Interface element records
-- -- --

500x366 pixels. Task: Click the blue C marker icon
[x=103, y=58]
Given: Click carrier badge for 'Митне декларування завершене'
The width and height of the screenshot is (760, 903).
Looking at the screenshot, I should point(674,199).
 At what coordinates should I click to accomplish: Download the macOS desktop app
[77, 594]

-- -- --

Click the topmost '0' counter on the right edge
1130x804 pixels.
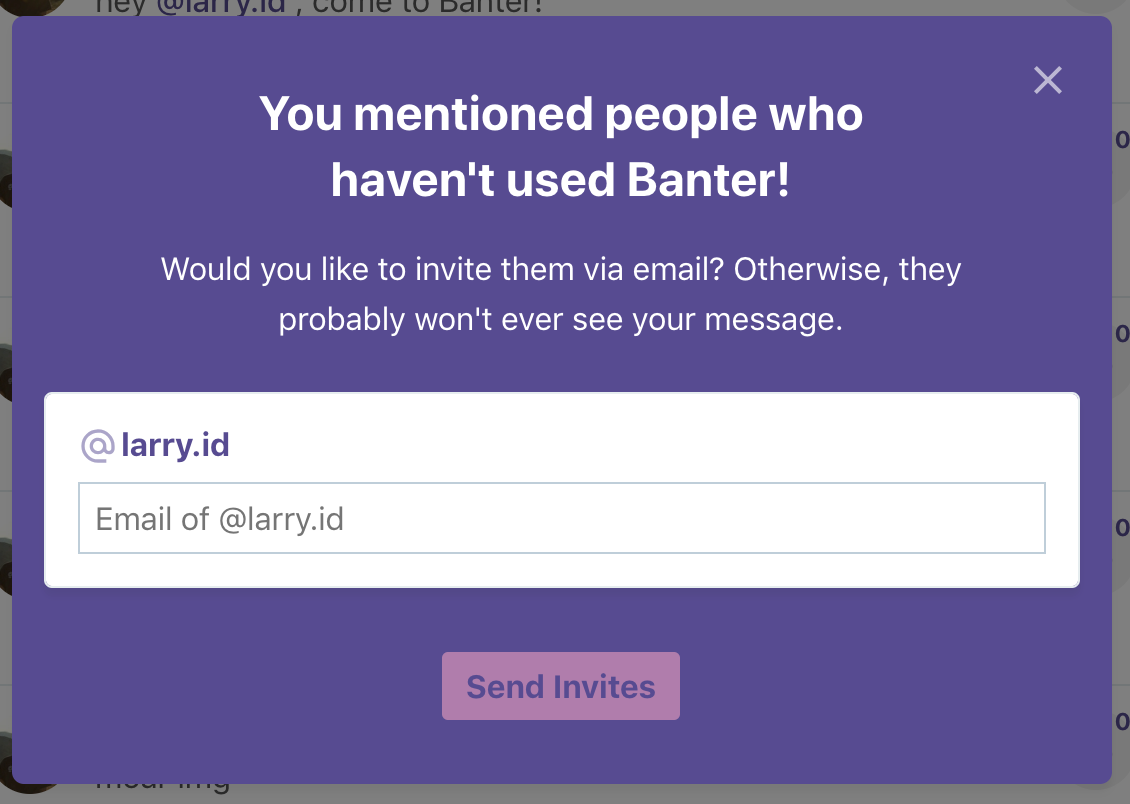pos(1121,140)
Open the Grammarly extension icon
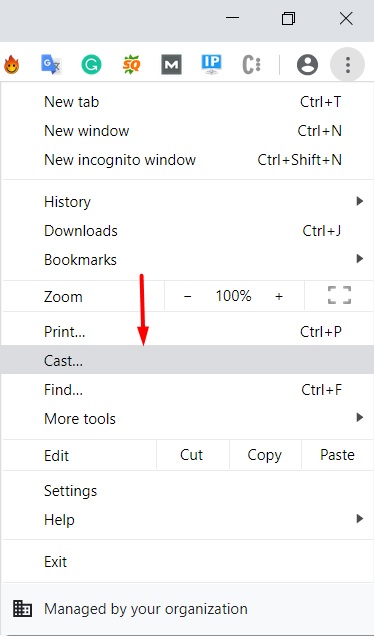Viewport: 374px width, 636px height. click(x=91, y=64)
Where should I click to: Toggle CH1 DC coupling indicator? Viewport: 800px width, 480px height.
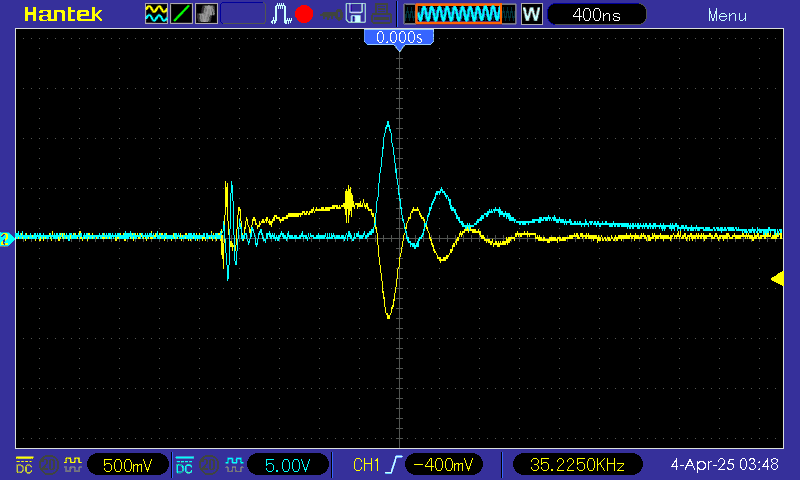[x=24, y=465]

-- -- --

_Exercise goal:_
How many lines in the listing contain the string "pixels"? Give only the number.

_Written answer:_
2